Персональная эсхатология современного субъекта с внутренней жизнью, порабощенной утопическим нарративом «счастья для каждого», стала результатом поглощения целого ряда смелых идей, высказанных различными мыслителями, а затем реализованных частными лицами и/или сообществами попыток выстроить альтернативу существующему порядку вещей. Экзистенциальная идея человека как проекта (Сартр), пресловутая самоактуализация (Маслоу), трансгрессия как постоянный выход за пределы имеющегося опыта (Батай), управление собой и техники себя (Фуко), протестные инициативы, от «Красного мая» с лозунгами «Будьте реалистами, требуйте невозможного» и «Вся власть воображению» до панков, хиппи, рейв-движения и современного феминизма, – все это было поглощено, превращено в спектакль и конвертировалось в продукт для соответствующего сегмента целевой аудитории. Повестки, меньши́нства, новая и старая этика, пропахший нафталином славянофильский дискурс и всякая попытка быть иначе уже упакованы и размещены на нужных расстояниях для порабощенного консюмеризмом и когнитивным трудоголизмом воображения.
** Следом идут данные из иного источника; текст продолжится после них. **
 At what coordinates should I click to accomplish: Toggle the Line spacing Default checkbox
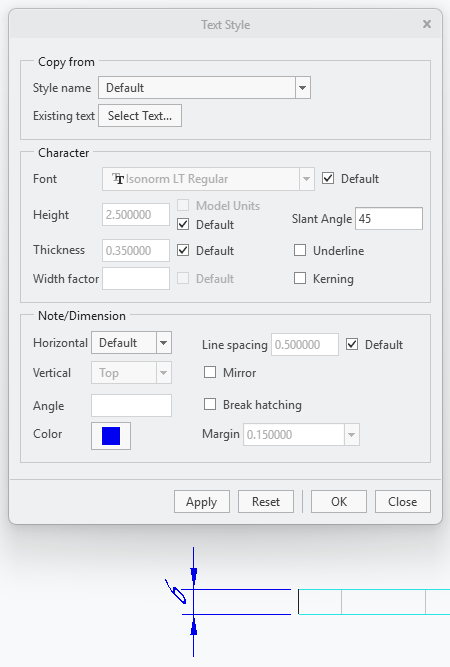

Предприниматель самого себя в качестве декоративной упаковки скрывает основную форму гибридной субъективации, которая, по моему глубокому убеждению, сочетает в себе две формы отношения с персональным будущем в так организованной реальности – потребитель возможностей и кризисный управляющий (или риск-менеджер самого себя). Персональная эсхатология разворачивается с опорой на произвольно выбранную интерпретацию мира – это могут быть уже упоминавшиеся способы проектирования с опорой на прогнозы ChatGPT или карты желаний с развитием навыков «слышать голос Вселенной», а могут быть классические формы духовности вроде христианства или популярного ныне стоицизма, но адаптированные к индивидуалистической перспективе личного саморазвития. Отношения с будущим в эпоху конфликтующих за право верного толкования реальности микронарративов оказываются для растерянного и дезориентированного субъекта опытом движения на ощупь с характерными для этого рисками «свободного выбора» интерпретации и столь же характерным опытом потребления возможностей, с большей долей вероятности оборачивающихся потреблением иллюзий.

Завороженные яркими шоу и продающими образами, держатели смартфонов 24/7 индоктринируются нарративом «быть предпринимателем самого себя», мобилизирующим весь свой когнитивный потенциал для приближения эсхатологической развязки персональной истории – «и вот ты счастлив и успешен». Постоянное цифровое прикосновение к бесконечно далекому избыточному наслаждению от созерцания перфомансов инстаграм-селебрити и сильных мира сего вдохновляет разрозненных людей-привычек на новые подвиги по обретению будущей счастливой жизни. Подобно христианским монахам-отшельникам, каждый день боровшимся со страстями ради обретения блаженства в посмертном будущем, новые аскеты принимают правила игры. Это и необходимость ипотеки на 30 лет, и обучение на протяжении всей жизни с регулярной оплатой нескончаемых курсов в рассрочку, консультации коучей, помогающих выстроить «стратегические цели в мире, полном неопределенности» и провести из точки А в точку Б, прекарная занятость и вынужденная трудовая мобильность с фоновой тревогой и отсутствием каких-либо гарантий от властей, корпораций и Вселенной, которая якобы все еще что-то слышит (но это не точно).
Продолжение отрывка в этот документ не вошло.